EXERCISE DESCRIPTION: All of the records must be restated exactly, with every line complete.

===== RECORD SET

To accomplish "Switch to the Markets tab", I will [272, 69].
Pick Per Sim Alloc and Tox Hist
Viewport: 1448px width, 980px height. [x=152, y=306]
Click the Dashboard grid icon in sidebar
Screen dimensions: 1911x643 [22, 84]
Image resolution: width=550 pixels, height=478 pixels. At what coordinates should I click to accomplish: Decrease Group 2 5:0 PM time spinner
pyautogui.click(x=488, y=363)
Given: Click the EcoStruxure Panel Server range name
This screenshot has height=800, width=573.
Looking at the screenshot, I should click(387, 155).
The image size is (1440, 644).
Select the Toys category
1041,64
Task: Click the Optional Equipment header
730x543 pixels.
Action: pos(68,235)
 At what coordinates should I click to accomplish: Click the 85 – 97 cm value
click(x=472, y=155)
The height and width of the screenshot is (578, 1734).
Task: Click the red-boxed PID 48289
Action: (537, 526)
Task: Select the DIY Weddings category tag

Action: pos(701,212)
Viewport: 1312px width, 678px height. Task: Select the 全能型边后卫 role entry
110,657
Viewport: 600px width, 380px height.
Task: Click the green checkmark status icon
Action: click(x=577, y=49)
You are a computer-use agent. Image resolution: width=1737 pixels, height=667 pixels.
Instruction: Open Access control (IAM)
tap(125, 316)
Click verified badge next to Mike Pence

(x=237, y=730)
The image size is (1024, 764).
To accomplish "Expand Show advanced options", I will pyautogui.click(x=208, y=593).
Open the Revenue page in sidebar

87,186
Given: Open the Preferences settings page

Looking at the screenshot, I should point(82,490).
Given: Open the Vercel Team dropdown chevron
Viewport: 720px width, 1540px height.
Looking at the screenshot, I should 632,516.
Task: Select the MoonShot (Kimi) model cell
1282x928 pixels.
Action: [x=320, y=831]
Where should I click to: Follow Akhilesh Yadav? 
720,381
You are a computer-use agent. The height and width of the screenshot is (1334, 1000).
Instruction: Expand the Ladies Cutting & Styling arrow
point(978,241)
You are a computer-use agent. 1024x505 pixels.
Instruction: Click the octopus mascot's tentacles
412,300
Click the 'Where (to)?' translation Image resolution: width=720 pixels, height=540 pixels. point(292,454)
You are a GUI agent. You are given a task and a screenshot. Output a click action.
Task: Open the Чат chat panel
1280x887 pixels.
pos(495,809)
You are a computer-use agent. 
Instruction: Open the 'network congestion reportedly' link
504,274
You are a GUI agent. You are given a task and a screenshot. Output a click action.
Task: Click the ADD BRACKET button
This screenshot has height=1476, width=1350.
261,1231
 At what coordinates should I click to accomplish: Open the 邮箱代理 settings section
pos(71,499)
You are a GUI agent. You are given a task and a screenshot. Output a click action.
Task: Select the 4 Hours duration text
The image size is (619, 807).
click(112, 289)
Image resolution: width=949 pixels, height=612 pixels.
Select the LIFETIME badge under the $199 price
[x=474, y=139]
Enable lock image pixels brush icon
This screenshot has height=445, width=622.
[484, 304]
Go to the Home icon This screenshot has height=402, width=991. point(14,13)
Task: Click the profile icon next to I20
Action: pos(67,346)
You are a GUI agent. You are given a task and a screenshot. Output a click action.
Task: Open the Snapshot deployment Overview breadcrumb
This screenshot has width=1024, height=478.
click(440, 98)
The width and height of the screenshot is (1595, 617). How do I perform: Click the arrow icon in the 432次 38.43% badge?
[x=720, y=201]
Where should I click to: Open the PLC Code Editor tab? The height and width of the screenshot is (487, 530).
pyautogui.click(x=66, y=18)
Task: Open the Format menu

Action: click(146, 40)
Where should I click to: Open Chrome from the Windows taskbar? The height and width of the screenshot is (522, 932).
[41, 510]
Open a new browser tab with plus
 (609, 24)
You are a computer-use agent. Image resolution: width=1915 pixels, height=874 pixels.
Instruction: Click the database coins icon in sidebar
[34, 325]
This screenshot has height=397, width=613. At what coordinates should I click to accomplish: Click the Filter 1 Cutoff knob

==========

SOLUTION FOR THIS PROBLEM:
To accomplish "Switch to the Markets tab", I will [272, 69].
Pick Per Sim Alloc and Tox Hist
Viewport: 1448px width, 980px height. [x=152, y=306]
Click the Dashboard grid icon in sidebar
Screen dimensions: 1911x643 [22, 84]
Image resolution: width=550 pixels, height=478 pixels. At what coordinates should I click to accomplish: Decrease Group 2 5:0 PM time spinner
pyautogui.click(x=488, y=363)
Given: Click the EcoStruxure Panel Server range name
This screenshot has height=800, width=573.
Looking at the screenshot, I should click(387, 155).
The image size is (1440, 644).
Select the Toys category
1041,64
Task: Click the Optional Equipment header
730x543 pixels.
Action: pos(68,235)
 At what coordinates should I click to accomplish: Click the 85 – 97 cm value
click(x=472, y=155)
The height and width of the screenshot is (578, 1734).
Task: Click the red-boxed PID 48289
Action: (537, 526)
Task: Select the DIY Weddings category tag

Action: pos(701,212)
Viewport: 1312px width, 678px height. Task: Select the 全能型边后卫 role entry
110,657
Viewport: 600px width, 380px height.
Task: Click the green checkmark status icon
Action: click(x=577, y=49)
You are a computer-use agent. Image resolution: width=1737 pixels, height=667 pixels.
Instruction: Open Access control (IAM)
tap(125, 316)
Click verified badge next to Mike Pence

(x=237, y=730)
The image size is (1024, 764).
To accomplish "Expand Show advanced options", I will pyautogui.click(x=208, y=593).
Open the Revenue page in sidebar

87,186
Given: Open the Preferences settings page

Looking at the screenshot, I should point(82,490).
Given: Open the Vercel Team dropdown chevron
Viewport: 720px width, 1540px height.
Looking at the screenshot, I should 632,516.
Task: Select the MoonShot (Kimi) model cell
1282x928 pixels.
Action: [x=320, y=831]
Where should I click to: Follow Akhilesh Yadav? 
720,381
You are a computer-use agent. The height and width of the screenshot is (1334, 1000).
Instruction: Expand the Ladies Cutting & Styling arrow
point(978,241)
You are a computer-use agent. 1024x505 pixels.
Instruction: Click the octopus mascot's tentacles
412,300
Click the 'Where (to)?' translation Image resolution: width=720 pixels, height=540 pixels. point(292,454)
You are a GUI agent. You are given a task and a screenshot. Output a click action.
Task: Open the Чат chat panel
1280x887 pixels.
pos(495,809)
You are a computer-use agent. 
Instruction: Open the 'network congestion reportedly' link
504,274
You are a GUI agent. You are given a task and a screenshot. Output a click action.
Task: Click the ADD BRACKET button
This screenshot has height=1476, width=1350.
261,1231
 At what coordinates should I click to accomplish: Open the 邮箱代理 settings section
pos(71,499)
You are a GUI agent. You are given a task and a screenshot. Output a click action.
Task: Select the 4 Hours duration text
The image size is (619, 807).
click(112, 289)
Image resolution: width=949 pixels, height=612 pixels.
Select the LIFETIME badge under the $199 price
[x=474, y=139]
Enable lock image pixels brush icon
This screenshot has height=445, width=622.
[484, 304]
Go to the Home icon This screenshot has height=402, width=991. point(14,13)
Task: Click the profile icon next to I20
Action: pos(67,346)
You are a GUI agent. You are given a task and a screenshot. Output a click action.
Task: Open the Snapshot deployment Overview breadcrumb
This screenshot has width=1024, height=478.
click(440, 98)
The width and height of the screenshot is (1595, 617). How do I perform: Click the arrow icon in the 432次 38.43% badge?
[x=720, y=201]
Where should I click to: Open the PLC Code Editor tab? The height and width of the screenshot is (487, 530).
pyautogui.click(x=66, y=18)
Task: Open the Format menu

Action: click(146, 40)
Where should I click to: Open Chrome from the Windows taskbar? The height and width of the screenshot is (522, 932).
[41, 510]
Open a new browser tab with plus
 (609, 24)
You are a computer-use agent. Image resolution: width=1915 pixels, height=874 pixels.
Instruction: Click the database coins icon in sidebar
[34, 325]
This screenshot has height=397, width=613. At what coordinates should I click to accomplish: Click the Filter 1 Cutoff knob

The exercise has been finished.